La resolución había sido publicada el viernes e el Boletín Oficial, pero fue dejada sin efecto el jueves.
El Gobierno de Oscar Herrera Ahuad decidió dar marcha atrás con la idea impulsada por la Administración Tributaria de Misiones (ATM) de cobrar el impuesto sobre los Ingresos Brutos a los Proveedores de Servicio de Pago y las billeteras electrónicas como ser Mercado Pago, Uala, etc.
La medida alcanzaba a todos los pagos y las transferencias de personas físicas o jurídicas por encima de 10 mil pesos mensuales, aplicando una alícuota de 2,45% para contribuyentes directos, 1.225% a contribuyentes comprendidos en el Convenio Multilateral y 2,45% para sujetos no inscriptos.
Se había publicado el miércoles en el Boletín Oficial de la Provincia y entraba en vigencia ese mismo día, siendo el título principal de la portada de ayer del diario Primera Edición.

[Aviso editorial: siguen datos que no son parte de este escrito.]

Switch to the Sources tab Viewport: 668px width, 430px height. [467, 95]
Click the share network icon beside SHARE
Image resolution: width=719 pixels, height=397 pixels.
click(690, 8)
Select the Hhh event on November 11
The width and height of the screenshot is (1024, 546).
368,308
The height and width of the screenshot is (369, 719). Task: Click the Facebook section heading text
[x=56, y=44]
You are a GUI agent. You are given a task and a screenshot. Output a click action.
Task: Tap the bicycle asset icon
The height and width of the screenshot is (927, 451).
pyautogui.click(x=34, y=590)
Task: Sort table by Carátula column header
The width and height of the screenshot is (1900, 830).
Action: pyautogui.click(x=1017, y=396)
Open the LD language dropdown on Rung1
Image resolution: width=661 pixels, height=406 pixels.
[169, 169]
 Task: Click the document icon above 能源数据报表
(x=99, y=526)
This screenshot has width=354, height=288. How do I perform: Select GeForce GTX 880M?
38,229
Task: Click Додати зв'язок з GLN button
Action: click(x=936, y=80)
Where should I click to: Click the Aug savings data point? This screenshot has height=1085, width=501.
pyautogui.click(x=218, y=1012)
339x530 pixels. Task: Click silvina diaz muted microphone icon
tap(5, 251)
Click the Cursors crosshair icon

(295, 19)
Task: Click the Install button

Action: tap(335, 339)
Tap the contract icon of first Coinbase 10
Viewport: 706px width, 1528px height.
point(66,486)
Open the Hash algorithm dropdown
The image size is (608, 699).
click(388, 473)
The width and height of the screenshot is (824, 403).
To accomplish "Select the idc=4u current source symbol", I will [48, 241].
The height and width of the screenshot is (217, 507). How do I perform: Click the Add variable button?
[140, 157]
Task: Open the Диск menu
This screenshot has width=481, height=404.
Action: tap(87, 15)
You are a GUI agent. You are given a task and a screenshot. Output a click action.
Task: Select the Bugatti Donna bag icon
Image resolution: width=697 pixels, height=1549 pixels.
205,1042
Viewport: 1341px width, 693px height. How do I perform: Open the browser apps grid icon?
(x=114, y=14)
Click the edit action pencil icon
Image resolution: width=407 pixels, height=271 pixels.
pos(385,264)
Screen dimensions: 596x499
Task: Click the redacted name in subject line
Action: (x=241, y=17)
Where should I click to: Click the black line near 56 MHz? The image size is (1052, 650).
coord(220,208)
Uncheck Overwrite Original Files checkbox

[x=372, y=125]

Cada vez más personas y empresas utilizan este mecanismo de transferencia y hubiera sido un golpe fuerte a los bolsillos de los usuarios.
Justamente, por esta razón, desde el Gobierno hicieron saber ayer que la medida iba a quedar sin efecto y le ordenaron al director de la ATM, Rodrigo Vivar, que diera marcha atrás con la medida.
Quien sí confirmó el retroceso fue Gabriel Petta, quien asumió hace dos meses como Subdirector General del organismo recaudador pasando a ocupar numerosas funciones que antes le correspondían solo a Vivar, quien sufrió una disminución de sus manejos y atribuciones.
Petta dijo ayer al mediodía que “estamos trabajando para dejar sin efecto la resolución” y agregó que “el espíritu de la norma es cobrarle a las empresas pero no a los usuarios”, dijo al matutino provincial.
No se descarta que en la misma resolución que deja sin efecto la medida se apliquen las modificaciones que señaló el Subdirector. Es decir, la intención de la ATM es cobrar el tributo pero a las empresas que lucran como Proveedores de Servicio de Pago, no así a los clientes comunes.